§ Given request 1:
Which terms does the credit agreement amendment below define or redefine for Section 1.1 of the Agreement? List them all.

§ Document:
FIRST AMENDMENT TO CREDIT AGREEMENT AND LOAN DOCUMENTS

EX-10.1 2 exhibit101firstamendmentto.htm EXHIBIT 10.1 Exhibit

FIRST AMENDMENT TO CREDIT AGREEMENT AND LOAN DOCUMENTS

THIS FIRST AMENDMENT TO CREDIT AGREEMENT AND LOAN DOCUMENTS ("Amendment") is executed as of October 28, 2016 by and between the financial institutions signatory hereto (individually a “Lender,” and collectively the “Lenders”), CITIZENS BANK, NATIONAL ASSOCIATION, a national banking association, as Administrative Agent for the Lenders (in such capacity, the “Agent”), UNIQUE FABRICATING NA, INC., a Delaware corporation ("US Borrower") and UNIQUE-INTASCO CANADA, INC., a corporation organized under the laws of the province of British Columbia ("CA Borrower", called together with US Borrower, the "Borrowers" and each of them referred to herein as a "Borrower").

RECITALS

WHEREAS, Borrowers, Agent and the Lenders are party to a Credit Agreement dated April 29, 2016 (as amended from time to time, the "Agreement") providing terms and conditions governing certain loans and other credit accommodations extended and to be extended by the Lenders and/or Agent to Borrowers, together with various other documents, written agreements, certificates and instruments between Agent, Lenders, Borrowers and/or Guarantors in connection therewith (the foregoing, as amended or modified from time to time, are collectively referred to herein as the "Loan Documents"); and

WHEREAS, Borrowers, Lenders and Agent desire to make certain amendments and modifications to the Agreement and Loan Documents.

NOW, THEREFORE, IT IS HEREBY AGREED by Borrowers, Agent and Lenders, that the Agreement is hereby amended as follows:

1.Defined Terms. In this Amendment, capitalized terms used without separate definition shall have the meanings given them in the Agreement.
2.    Amendments to Agreement.
(a)    The following definitions are hereby amended and restated in their entirety under, or added to, Section 1.1 of the Agreement, as applicable, to read as follows:
"Asset Sale" shall mean the sale, transfer or other disposition by any Credit Party of any asset to any Person (other than to Borrowers or a Guarantor), but shall exclude: (i) the sale by Unique-Presco of the Tennessee Property; and (ii) sales of Supplier Accounts pursuant to Supplier Agreements.
"Domestic Subsidiary" shall mean any Subsidiary of US Borrower organized under the laws of a state included in the United States.
"First Amendment Effective Date" shall mean the date on which the conditions to effectiveness of that certain First Amendment to Credit Agreement and Loan Documents between the Borrowers, Lenders and Agent have been met to the satisfaction of such successor Agent.
"Supplier Accounts" shall mean all of the Accounts generated by a Borrower or a Domestic Subsidiary to any particular Account Debtor or its Affiliates, to the extent such Borrower or Domestic Subsidiary has entered a Supplier Agreement with respect to any of such Account Debtor's Accounts.




"Supplier Account Purchaser" shall mean the purchaser of Supplier Accounts under a Supplier Agreement.
"Supplier Agreement" shall mean the agreements entered or to be entered by and between a Borrower or a Domestic Subsidiary and a Supplier Account Purchaser, in form and content satisfactory to Agent, pursuant to which Supplier Accounts (and no other Accounts) are or may be purchased from such Borrower or Domestic Subsidiary by such Supplier Account Purchaser.

§ Given request 2:
Return the five pointing entries that follow, keeping every line unchanged and leaving out the picture.

§ Document and screenshot pointing entries:
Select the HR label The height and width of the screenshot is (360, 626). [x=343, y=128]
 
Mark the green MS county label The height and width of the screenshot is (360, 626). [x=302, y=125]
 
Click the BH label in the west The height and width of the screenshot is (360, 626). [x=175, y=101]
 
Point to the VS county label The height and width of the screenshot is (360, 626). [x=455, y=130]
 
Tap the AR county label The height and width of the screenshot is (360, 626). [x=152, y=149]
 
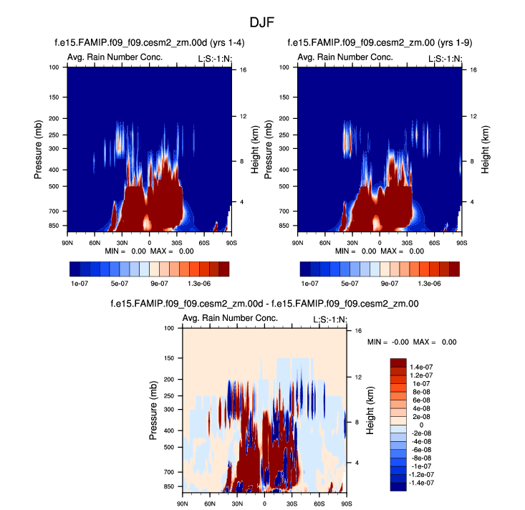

§ Correct output 1:
"Asset Sale", "Domestic Subsidiary", "First Amendment Effective Date", "Supplier Accounts", "Supplier Account Purchaser", and "Supplier Agreement".

§ Correct output 2:
Select the HR label The height and width of the screenshot is (360, 626). [x=343, y=128]
 
Mark the green MS county label The height and width of the screenshot is (360, 626). [x=302, y=125]
 
Click the BH label in the west The height and width of the screenshot is (360, 626). [x=175, y=101]
 
Point to the VS county label The height and width of the screenshot is (360, 626). [x=455, y=130]
 
Tap the AR county label The height and width of the screenshot is (360, 626). [x=152, y=149]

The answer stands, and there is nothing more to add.